## [PROBLEM STATEMENT]
Both ends included, set down the lines from the line containing "Open Tether USD link at 4 hrs 21 mins" through the last line of the records below, without pictures.

Stored records:
========================================================================
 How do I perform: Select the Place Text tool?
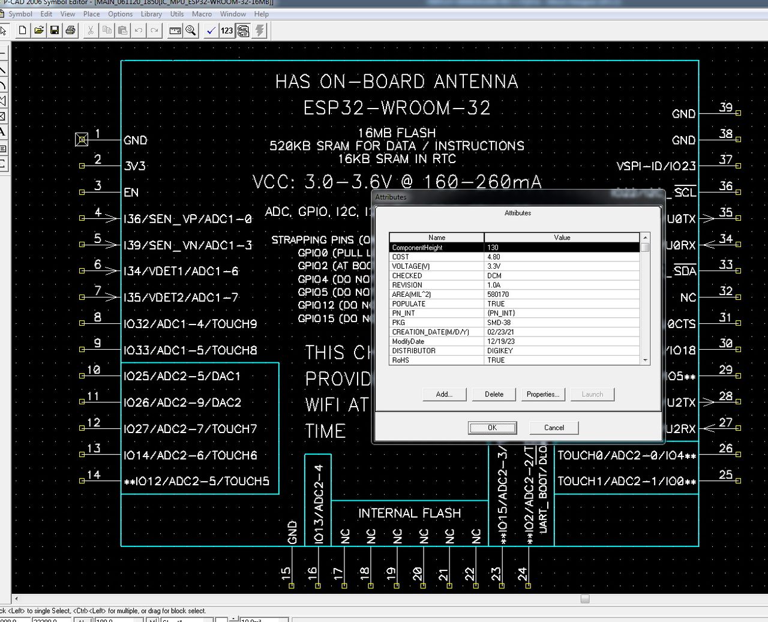click(x=3, y=132)

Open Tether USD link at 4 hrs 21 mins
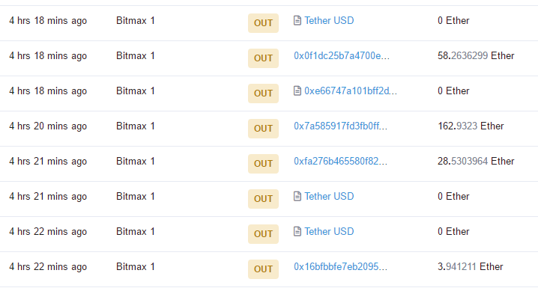(x=329, y=196)
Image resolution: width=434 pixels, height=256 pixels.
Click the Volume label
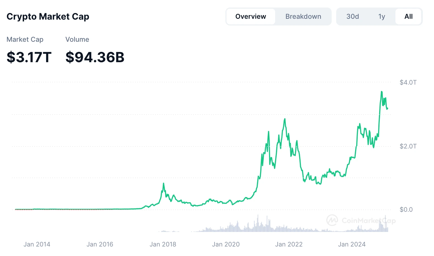pyautogui.click(x=77, y=39)
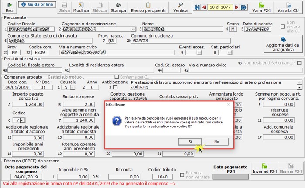Toggle Non inviare alla CU checkbox
The image size is (305, 188).
click(283, 27)

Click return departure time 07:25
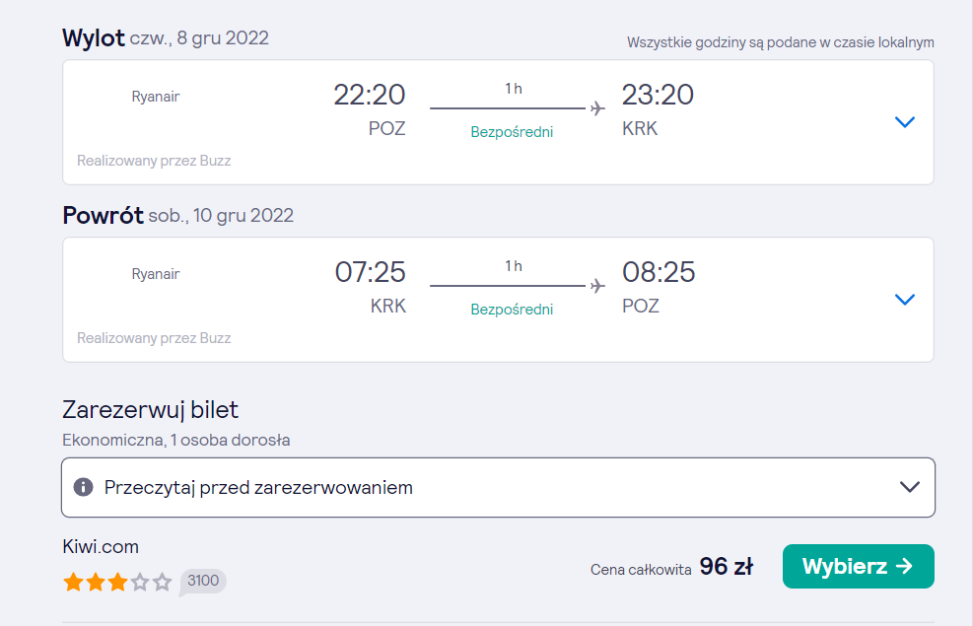pyautogui.click(x=371, y=272)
========================================================================
## [EXERCISE OUTPUT]
Open Tether USD link at 4 hrs 21 mins
(x=329, y=196)
Image resolution: width=434 pixels, height=256 pixels.
Click the Volume label
pyautogui.click(x=77, y=39)
Toggle Non inviare alla CU checkbox
The image size is (305, 188).
click(283, 27)

Click return departure time 07:25
pyautogui.click(x=371, y=272)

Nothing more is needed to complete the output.